La condanna definitiva da parte della Cassazione per la strage ferroviaria di Viareggio segna in modo indelebile il destino di Michele Mario Elia. Originario di Castellana Grotte, in provincia di Bari, l’ex amministratore delegato di Rete Ferroviaria Italiana (RFI), a lungo figura di spicco dei trasporti nazionali, si chiude così con il verdetto che ha accertato le carenze nei sistemi di sicurezza della rete all’epoca del disastro.
Mentre Moretti si è già costituito nel carcere di Orvieto, in attesa che i legali chiedano i domiciliari per motivi d’età, a Viareggio lo spirito è opposto. Lunedì, nel diciassettesimo anniversario della strage costata la vita a 32 persone, i familiari delle vittime sfileranno in corteo fino alla Casina dei Ricordi. «Ci sono volute nove sentenze per avere giustizia, ma quello che abbiamo perso non ce lo restituirà nessuno», ricorda Marco Piagentini, che nel rogo perse moglie e due figli.

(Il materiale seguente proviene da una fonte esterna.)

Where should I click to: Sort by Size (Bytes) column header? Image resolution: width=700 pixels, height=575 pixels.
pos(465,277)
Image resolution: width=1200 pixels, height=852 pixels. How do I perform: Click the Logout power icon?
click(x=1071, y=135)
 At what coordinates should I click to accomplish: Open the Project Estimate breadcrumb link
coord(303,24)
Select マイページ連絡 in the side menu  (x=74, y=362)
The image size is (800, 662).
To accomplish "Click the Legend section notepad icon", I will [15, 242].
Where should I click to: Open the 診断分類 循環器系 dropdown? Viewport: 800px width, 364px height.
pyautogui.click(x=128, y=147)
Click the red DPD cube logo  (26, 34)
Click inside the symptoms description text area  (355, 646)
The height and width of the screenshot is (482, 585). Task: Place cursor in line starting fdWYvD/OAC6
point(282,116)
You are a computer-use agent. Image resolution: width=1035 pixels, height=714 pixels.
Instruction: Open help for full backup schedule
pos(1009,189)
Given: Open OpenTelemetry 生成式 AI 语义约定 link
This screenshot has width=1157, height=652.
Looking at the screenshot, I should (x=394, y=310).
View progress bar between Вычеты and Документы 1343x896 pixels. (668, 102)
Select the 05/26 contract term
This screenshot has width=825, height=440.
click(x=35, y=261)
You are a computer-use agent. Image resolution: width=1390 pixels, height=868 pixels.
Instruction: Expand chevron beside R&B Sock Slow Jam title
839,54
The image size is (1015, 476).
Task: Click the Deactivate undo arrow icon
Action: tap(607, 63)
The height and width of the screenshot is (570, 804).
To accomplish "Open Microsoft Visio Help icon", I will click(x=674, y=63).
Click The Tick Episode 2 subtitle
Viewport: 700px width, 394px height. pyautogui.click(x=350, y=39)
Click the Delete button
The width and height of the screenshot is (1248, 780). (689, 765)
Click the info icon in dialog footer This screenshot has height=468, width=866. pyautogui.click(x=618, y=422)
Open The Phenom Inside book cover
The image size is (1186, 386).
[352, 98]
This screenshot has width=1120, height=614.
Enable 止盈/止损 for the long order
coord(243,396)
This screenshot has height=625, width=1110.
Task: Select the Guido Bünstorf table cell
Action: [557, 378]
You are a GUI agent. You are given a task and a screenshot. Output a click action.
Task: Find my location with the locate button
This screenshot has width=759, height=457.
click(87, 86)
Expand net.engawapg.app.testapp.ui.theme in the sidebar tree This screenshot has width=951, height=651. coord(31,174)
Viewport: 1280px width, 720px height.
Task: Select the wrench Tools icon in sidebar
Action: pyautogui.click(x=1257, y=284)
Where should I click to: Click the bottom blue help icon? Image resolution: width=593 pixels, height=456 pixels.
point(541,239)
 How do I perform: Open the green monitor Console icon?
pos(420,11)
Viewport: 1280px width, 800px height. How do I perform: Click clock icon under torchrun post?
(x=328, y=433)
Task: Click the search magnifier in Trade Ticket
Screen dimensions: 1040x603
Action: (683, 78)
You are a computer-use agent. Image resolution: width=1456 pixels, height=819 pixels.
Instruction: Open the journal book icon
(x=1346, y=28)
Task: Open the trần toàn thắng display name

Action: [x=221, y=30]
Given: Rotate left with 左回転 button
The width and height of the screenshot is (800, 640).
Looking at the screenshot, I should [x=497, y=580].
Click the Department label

Il clima attorno alle Ferrovie resta teso. Proprio nei giorni in cui si consuma l’epilogo giudiziario, monta la polemica sulla possibile nomina a nuovo ad del Gruppo FS di un altro manager, Gianpiero Strisciuglio (oggi alla guida di Trenitalia), indagato dalla Procura di Ivrea per il tragico incidente di Brandizzo del 2023, in cui morirono cinque operai.